To reverse these sorry statistics, the upcoming “Drive Sober or Get Pulled Over” crackdown from Aug. 17 to Sept. 3 will target — and arrest — all drivers found to be impaired.
As Simken noted in his release, across the nation, law enforcement agencies plan to use the weeks leading up to the holiday weekend to take aggressive steps to cut down on the number of impaired-driving fatalities across the nation.
In 2010, he noted, these accidents accounted for 31 percent of all motor vehicle traffic fatalities across the U.S. — with young adults most often the ones at the highest risk. National studies show that 54 percent of drivers between the ages of 18 and 34 who got killed in motor vehicle traffic crashes were alcohol-impaired, Simken noted.

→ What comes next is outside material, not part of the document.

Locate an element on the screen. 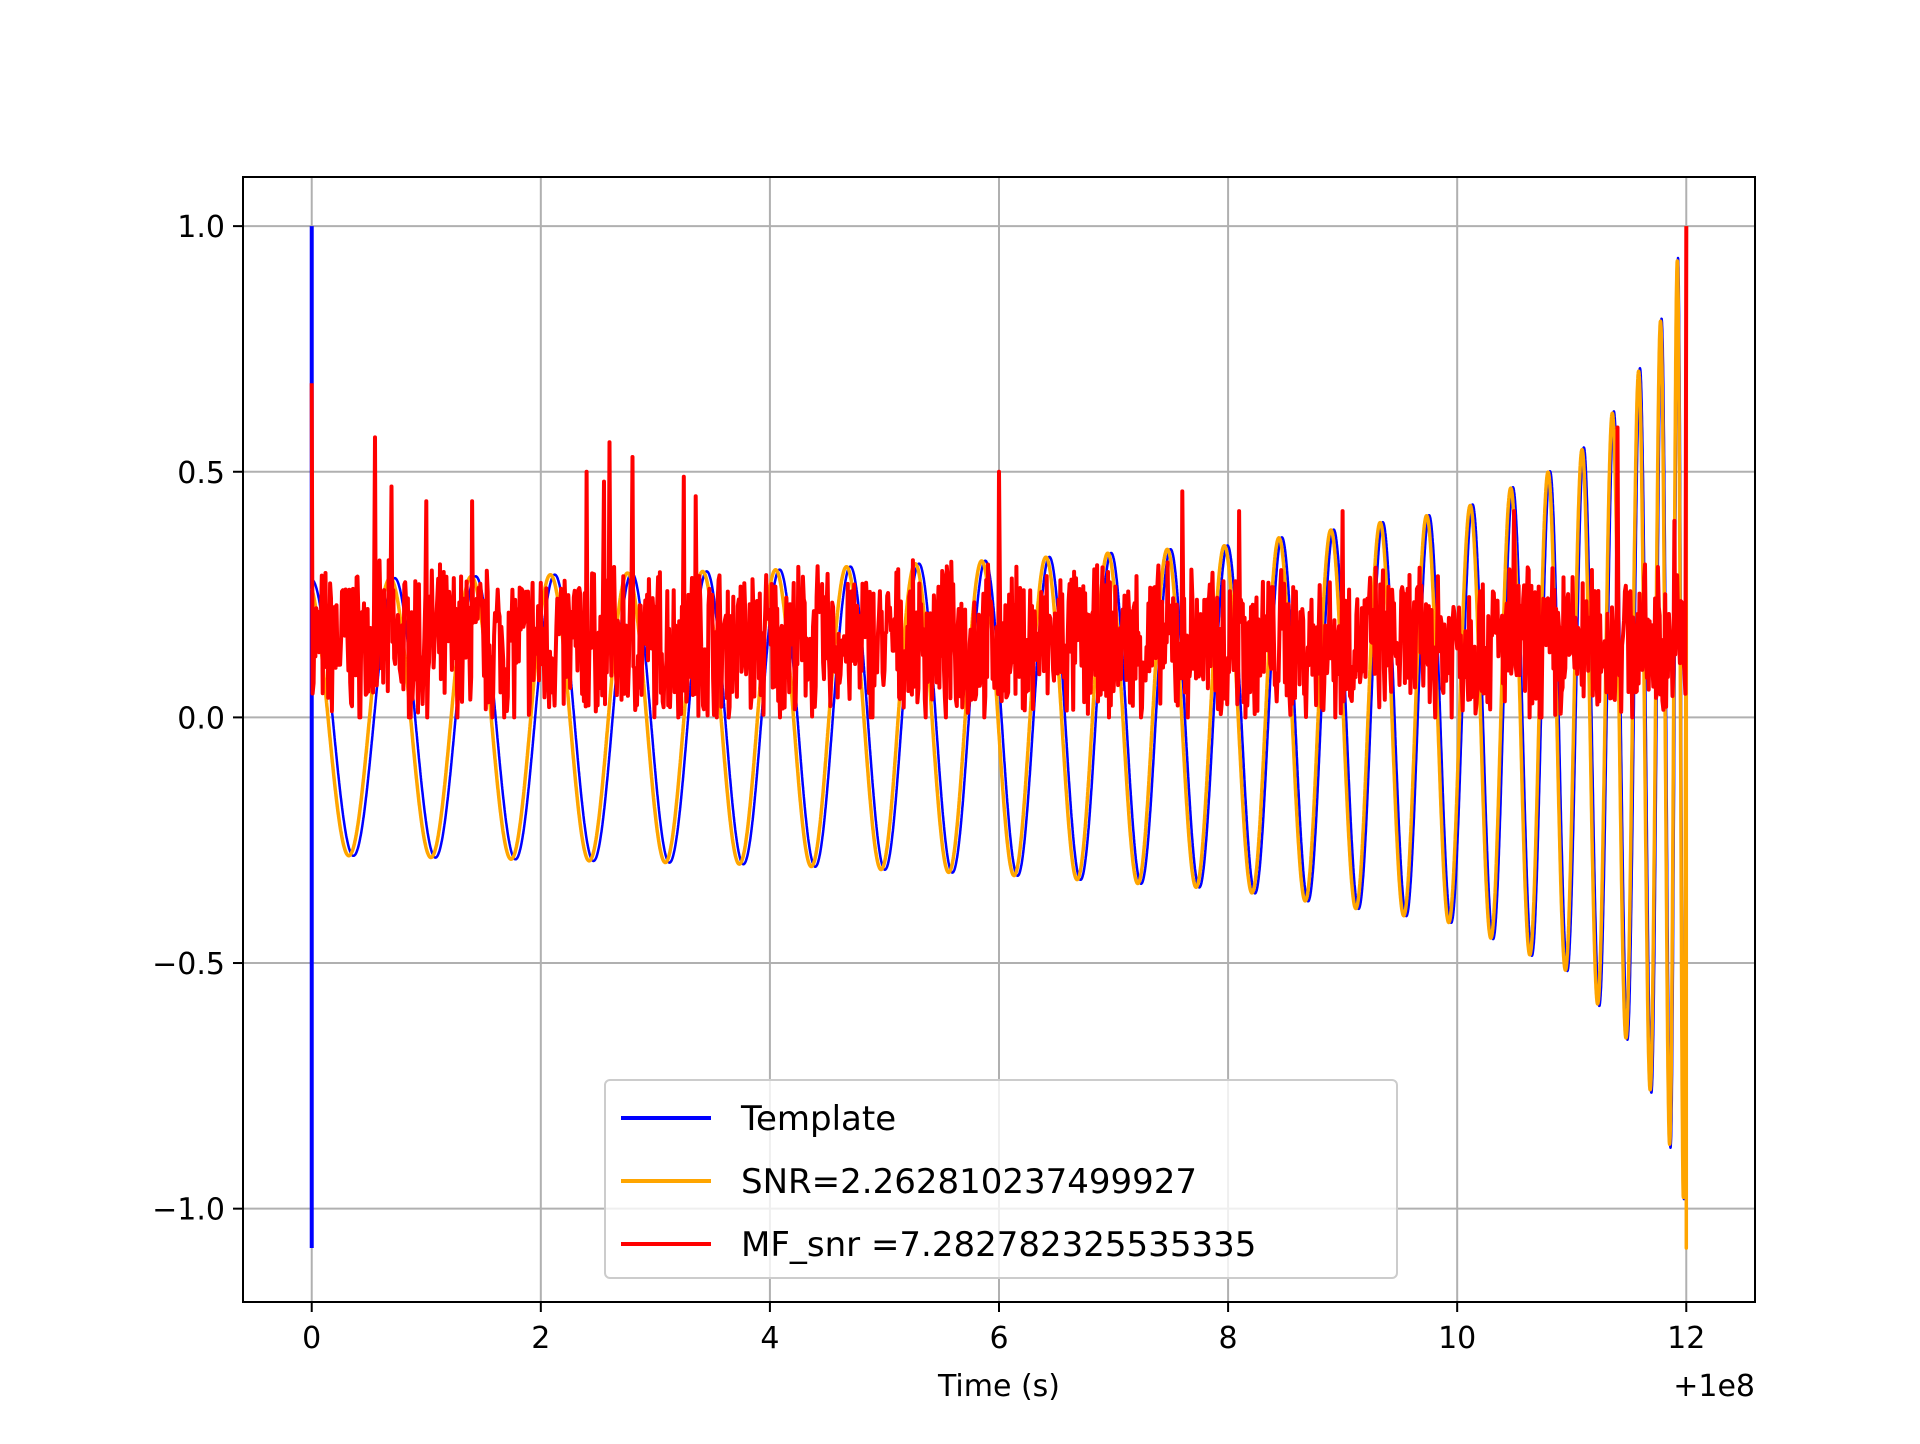  x-tick-label: 10 is located at coordinates (1457, 1338).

The Eustis Police Department is asking the residents of Central Florida, its visitors and tourists alike, to help support this law enforcement crack down on drunk driving “by reminding people that if they plan to drink, to never get behind the wheel,” Simken noted. “The consequences from impaired driving are deadly serious. Even if no one is killed, people who are caught driving impaired face jail time, loss of their driver licenses, and numerous financial consequences—such as attorney fees, higher insurance rates, court costs, lost time at work and the potential loss of their job.”
Even worse, he said: these accidents could claim the lives of innocent victims, including possibly a member of your own family.
“Driving impaired is simply not worth the risk, so do not take the chance,” he noted. “Please remember, law enforcement will be out in force, so ‘Drive Sober or Get Pulled Over’ or we will catch and arrest you because we are going to save lives.
“It is your choice,” he added, “but it is our duty.”